PRBM Eijkman Dibubarkan, Riset Vaksin Merah Putih Terancam Mandeg

0
17
(Ilustrasj: pexela/Edward Jenner)

Jakarta – Pemerintah melalui Konsorsium Riset Covid-19 mengembangkan 11 platform riset vaksin Merah Putih yang dijalankan oleh 6 lembaga riset pemerintah dan perguruan tinggi, yakni PRBM Eijkman, LIPI, UI, ITB, Unair, dan UGM. Yang tercepat, LBM Eijkman bekerjasama dengan BUMN Bio Farma sebelumnya menjadwakan perolehan ijin BPOM dan produksi massal semester pertama tahun 2022.
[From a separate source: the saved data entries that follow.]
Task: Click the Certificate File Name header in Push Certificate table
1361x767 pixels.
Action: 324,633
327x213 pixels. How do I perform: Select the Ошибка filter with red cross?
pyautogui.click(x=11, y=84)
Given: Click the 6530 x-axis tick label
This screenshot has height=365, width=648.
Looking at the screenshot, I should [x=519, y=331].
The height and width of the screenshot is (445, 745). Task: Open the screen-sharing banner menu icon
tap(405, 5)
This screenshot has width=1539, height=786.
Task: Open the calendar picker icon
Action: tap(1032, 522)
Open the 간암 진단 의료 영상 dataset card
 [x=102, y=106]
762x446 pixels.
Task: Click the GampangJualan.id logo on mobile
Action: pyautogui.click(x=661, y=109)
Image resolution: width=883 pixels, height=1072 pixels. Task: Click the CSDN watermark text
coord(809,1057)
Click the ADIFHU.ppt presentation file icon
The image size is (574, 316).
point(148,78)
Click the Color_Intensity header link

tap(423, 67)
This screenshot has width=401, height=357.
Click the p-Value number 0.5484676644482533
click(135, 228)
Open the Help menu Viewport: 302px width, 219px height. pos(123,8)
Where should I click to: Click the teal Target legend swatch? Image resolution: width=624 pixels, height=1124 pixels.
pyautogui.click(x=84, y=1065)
Anggota Komisi VII DPR RI Mulyanto minta Pemerintah menjamin proses riset vaksin Merah Putih terus berlanjut meskipun status kelembagaan Pusat Riset Bio Molekuker (PRBM) Eijkman telah berubah.

Mulyanto mengingatkan Pemerintah bahwa riset vaksin Merah Putih merupakan amanah rakyat Indonesia dalam hal penanggulangan Covid-19. Karena itu upaya ini jangan sampai terhenti hanya karena terjadi perubahan status kelembagaan.

“Pemerintah jangan gegabah, perlu memikirkan soal ini secara seksama. Jangan sampai program strategis yang menjadi amanat PRBM Eijkman, misalnya untuk mengembangkan riset Vaksin Merah Putih menjadi mandeg atau terbengkalai,” tegas Mulyanto.

Mulyanto khawatir dengan diberhentikannya para saintis yang mencapai 100 orang lebih serta dipindahkannya laboratorium PRBM Eijkman jauh dari RSCM/FKUI, akan menimbulkan masalah bagi kelankutan Riset Vaksin Merah Putih yang dimotori PRBM Eijkman bersama BUMN Bio Farma.

Karena menurut Mulyanto tidak mudah mencari pengganti para saintis ini dalam waktu singkat. Begitu pula posisi laboratorium yang strategis dekat dengan rumah sakit dan fakultas kedokteran, sehingga akses kepada sampel, bahan, alat, dan SDM medis sangat mudah.

“Ini akan membuat jadwal produksi Vaksin Merah Putih Eijkman semakin molor,” katanya.

Sebelumnya dalam Rapat Dengar Pendapat Komisi VII DPR RI dengan Konsorsium Riset Covid-19 terakhir terungkap, bahwa riset Vaksin Merah Putih, yang dimotori PRBM Eijkman, mundur dari jadwal semula. Karena Bio Farma, tidak siap untuk memproduksi vaksin berbasis protein rekombinan mamalia dan hanya siap kalau vaksin yang dikembangkan berbasis protein rekombinan ragi (yeast).

Ditambah lagi dari hasil kunjungan kerja Komisi VII ke Bio Farma juga diketahui, bahwa seed vaksin yang disiapkan PRBM Eijkman belum optimal untuk dikultivasi dan dimurnikan, sehingga perlu diteliti ulang oleh PRBM Eijkman.

Dengan perubahan kelembagaan PRBM Eijkman seperti sekarang ini, maka pengembangan Vaksin Merah Putih ini menjadi semakin tidak menentu nasibnya. Karenanya Pemerintah harus segera menjelaskan duduk-perkara soal ini kepada publik. Agar harapan publik terhadap produksi Vaksin Merah Putih dari PRBM Eijkman ini tidak sekedar menjadi pepesan kosong.